The day was mild and bright; encouraging the crowd to linger on, while engaged in chat and reminisces of the deceased. In the meantime, my patience was waning; more absorbed in the historic surroundings, soon I was lost in the midst of the thousands of headstones.

Deciphering the varied inscriptions, I made my way through the 124-acre walled estate, home to the graves of 1.2 million people since 1832.

Historic, famous and infamous names were intermingled with those of rich and poor. The variety, design and density of headstones intrigued me most. O'Donovan-Rossa, Big Jim Larkin, Eamon de Valera, Michael Collins, Maud Gonne, Roger Casement and Cathal Brugha are but a few of the well-known people I came across.
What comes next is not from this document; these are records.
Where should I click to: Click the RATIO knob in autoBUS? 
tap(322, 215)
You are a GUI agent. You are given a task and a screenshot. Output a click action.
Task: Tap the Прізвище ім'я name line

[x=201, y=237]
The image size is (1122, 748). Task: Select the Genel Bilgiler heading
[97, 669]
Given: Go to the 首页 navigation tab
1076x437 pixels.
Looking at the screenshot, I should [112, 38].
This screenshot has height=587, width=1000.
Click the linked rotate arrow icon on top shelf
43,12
Peculiarly, the last one to attract my attention was the most famous and obvious of them all -- the 170ft round tower at the entrance, overhanging the tomb of the Liberator Daniel O'Connell. Despite family tradition he was buried here, while his heart was buried in Rome.
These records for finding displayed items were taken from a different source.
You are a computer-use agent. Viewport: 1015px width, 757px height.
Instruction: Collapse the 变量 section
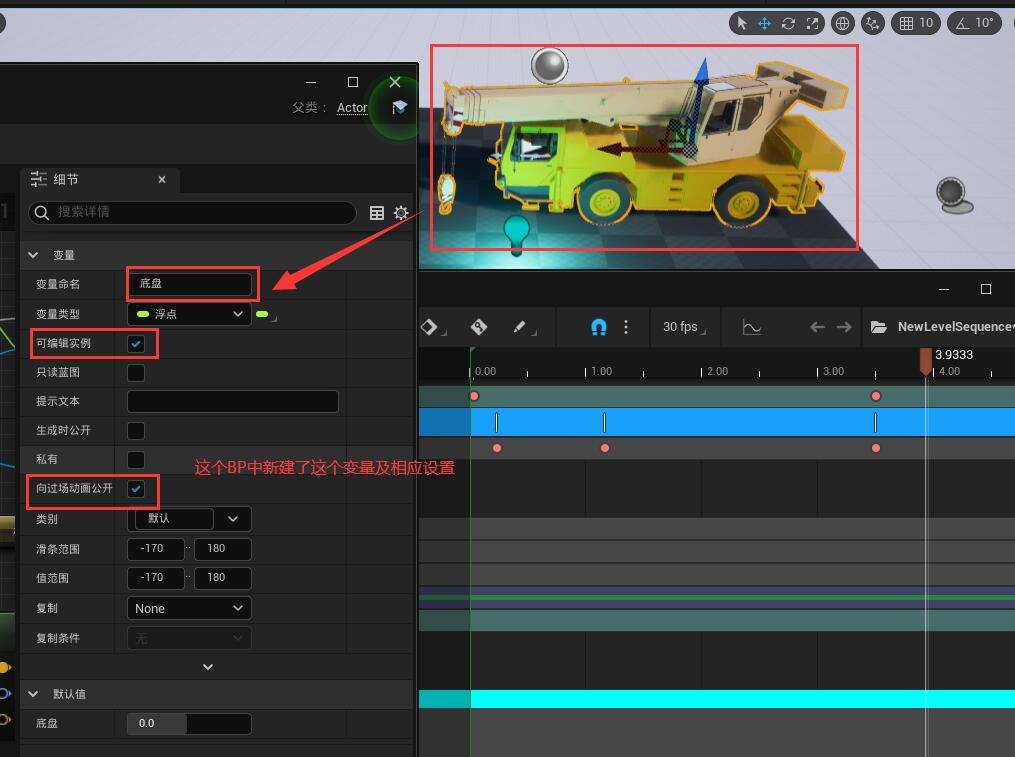(33, 255)
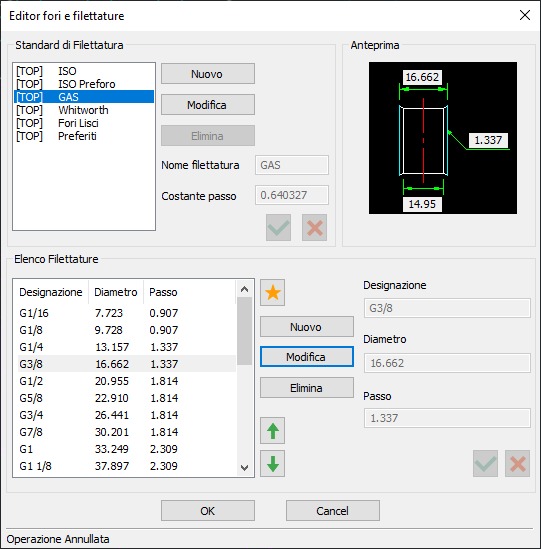Image resolution: width=541 pixels, height=549 pixels.
Task: Cancel thread standard edit with red X
Action: 314,228
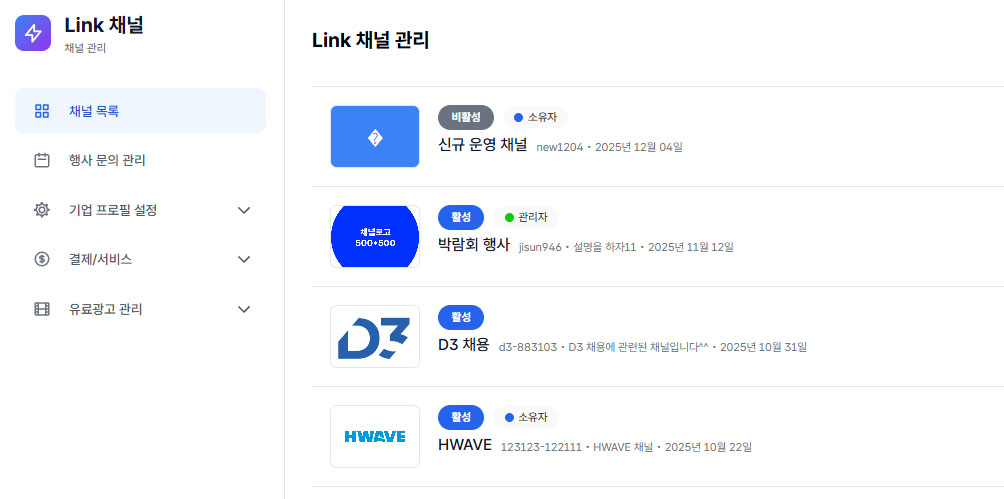1004x499 pixels.
Task: Click the D3 logo thumbnail
Action: [x=375, y=336]
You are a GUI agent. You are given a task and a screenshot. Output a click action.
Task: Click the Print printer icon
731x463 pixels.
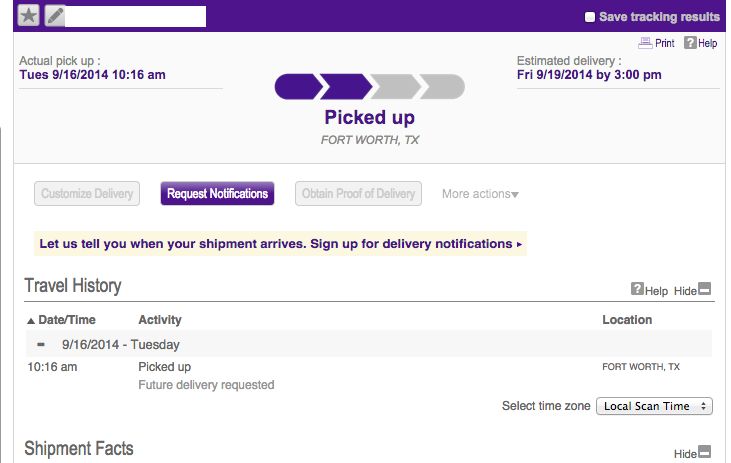pyautogui.click(x=645, y=44)
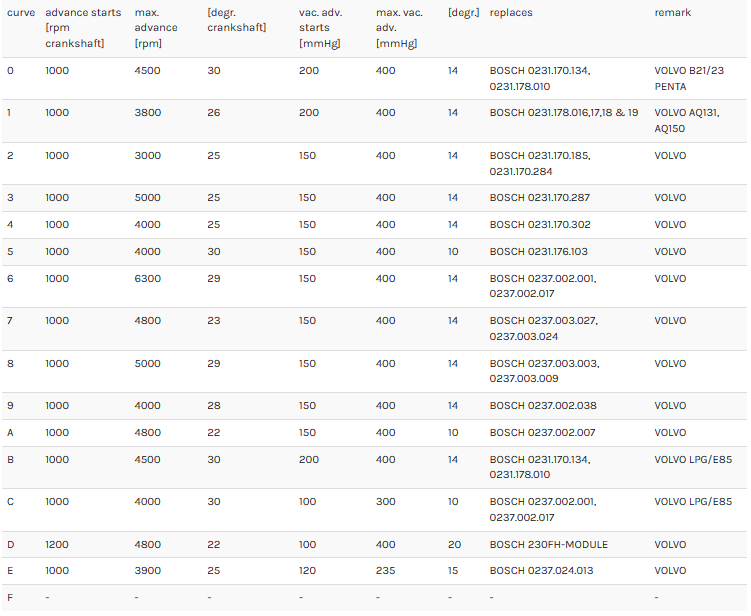Click the 'BOSCH 230FH-MODULE' cell

(548, 545)

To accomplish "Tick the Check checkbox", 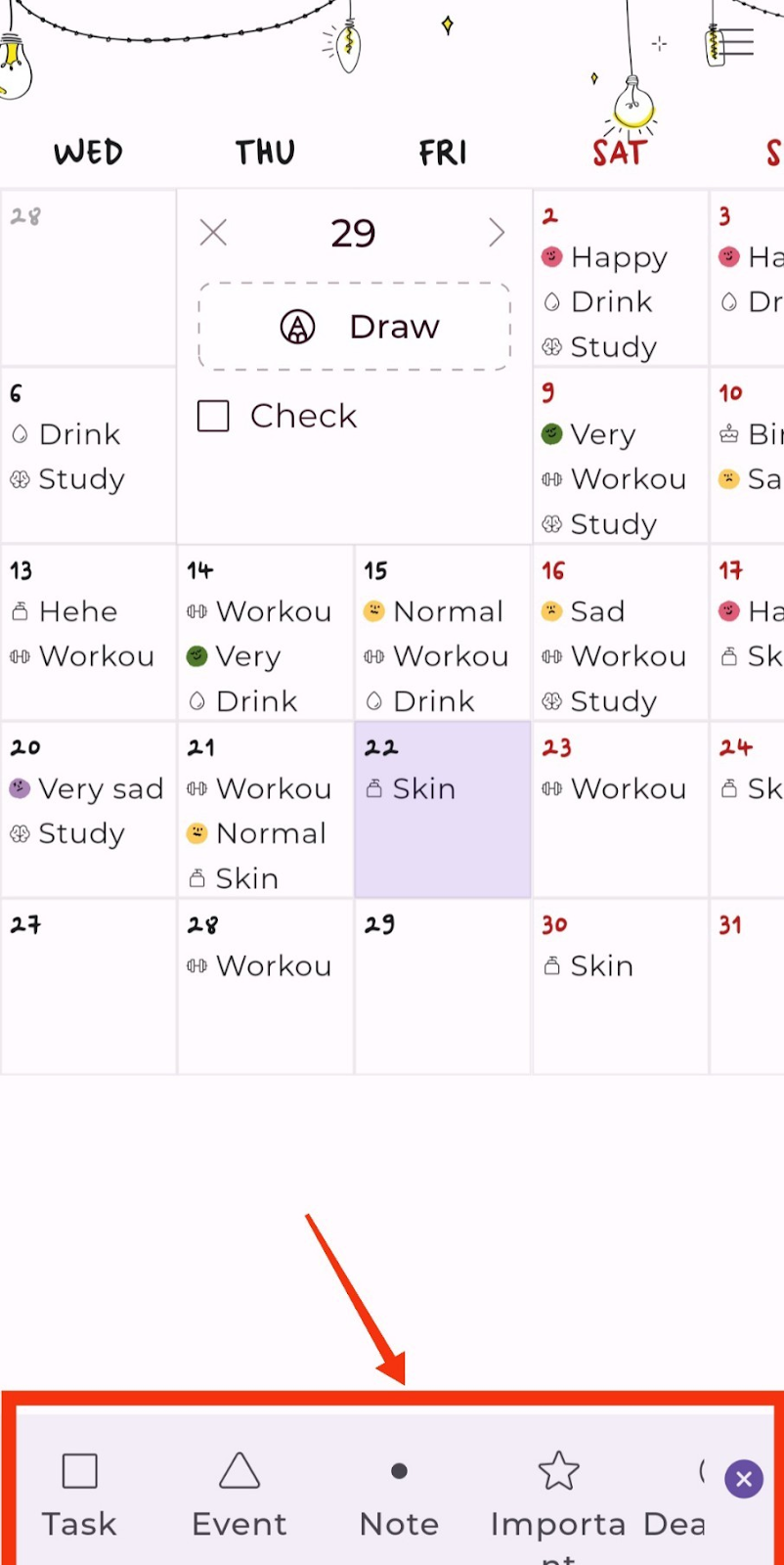I will click(213, 416).
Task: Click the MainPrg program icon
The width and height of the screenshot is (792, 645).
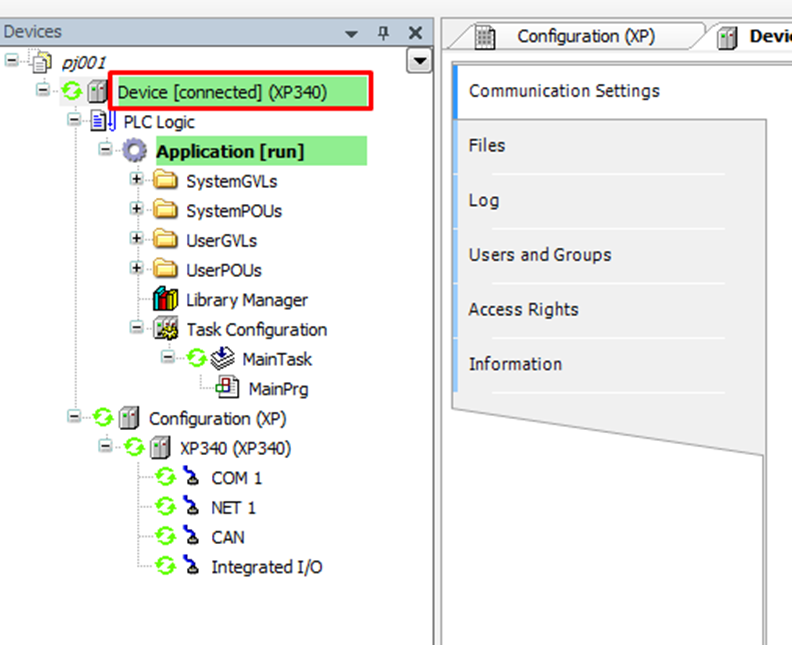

The coincidence of my day's outing was a report in the Irish Independent that evening. It read: "Descendant of the Liberator, Una O'Connell (85), who was married to the great-great grandson of Daniel O'Connell, is being returned from London, by her relatives, to be buried in the family tomb on Derrynane Abbey Island in Co Kerry."
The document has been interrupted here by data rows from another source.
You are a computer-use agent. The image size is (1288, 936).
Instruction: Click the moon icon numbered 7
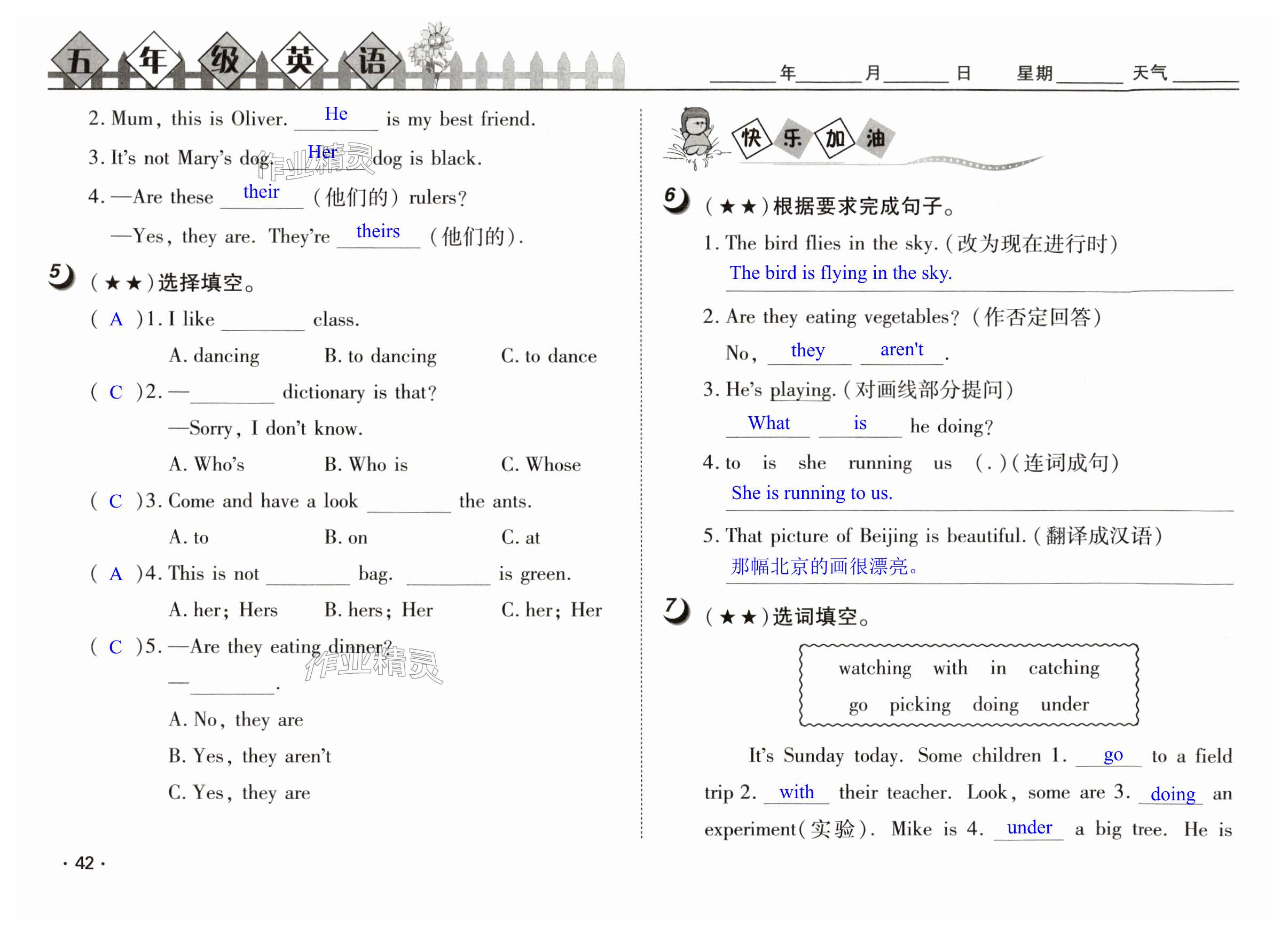coord(676,610)
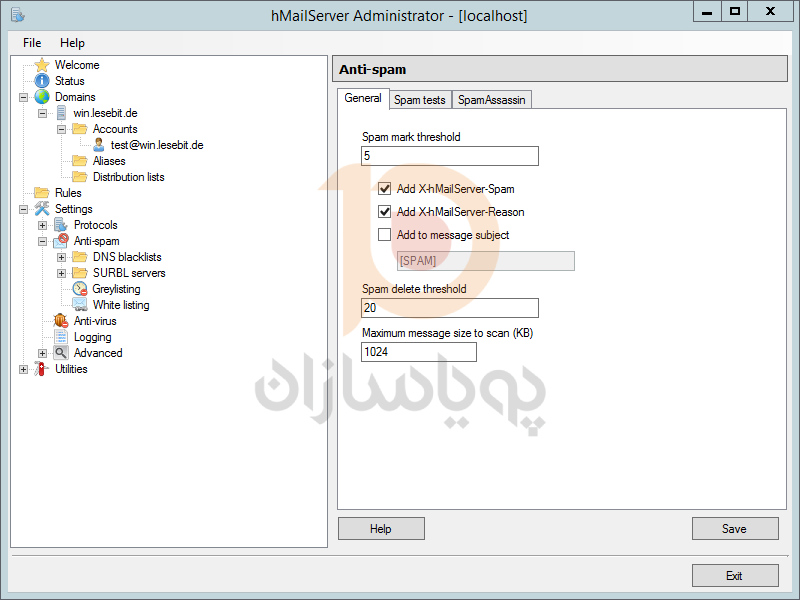Select the Utilities toolbox icon
The width and height of the screenshot is (800, 600).
click(x=42, y=369)
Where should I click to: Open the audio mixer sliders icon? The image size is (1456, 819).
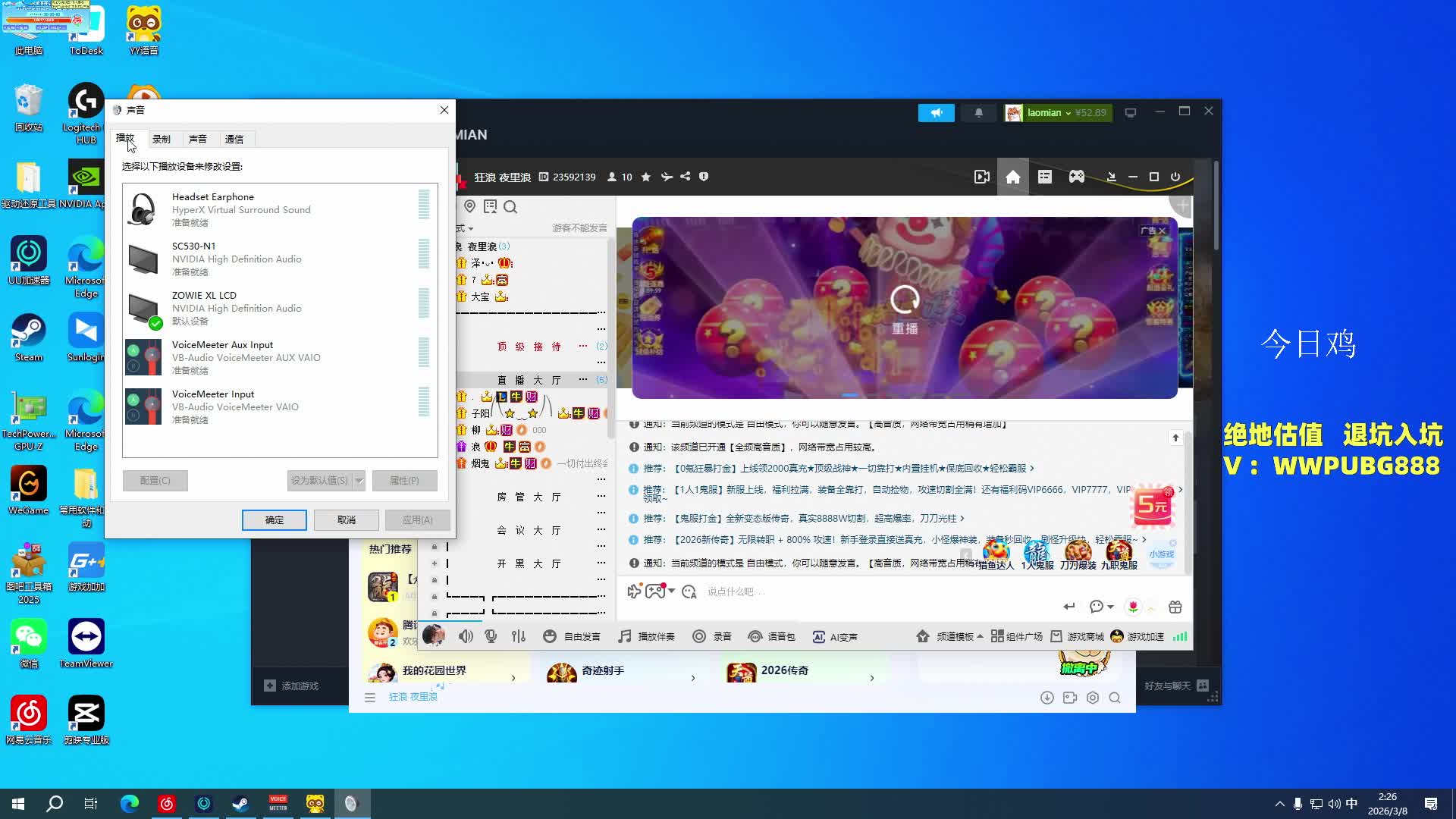pos(519,636)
In accordance with her wishes, half of Una O'Connell's ashes were buried in a coffin at the island-graveyard last Wednesday while the other half were scattered on the River Thames.

Her son, also Daniel, remarked of his great-great-great grandfather -- the famous campaigner for Catholic Emancipation and the Repeal of the Act of Union -- "I wish there were more like him around at the moment. He had more leadership in his little finger than the rest of them put together."

I thought, what a pity the second half of Una O'Connell's ashes were not scattered over the Liberator's famous tomb in Glasnevin Cemetery, some over O'Connell Street and a good sprinkling thrown to the winds over Leinster House. Hopefully, it might act as a liberating relic for the Irish People from current dictatorship and injustice.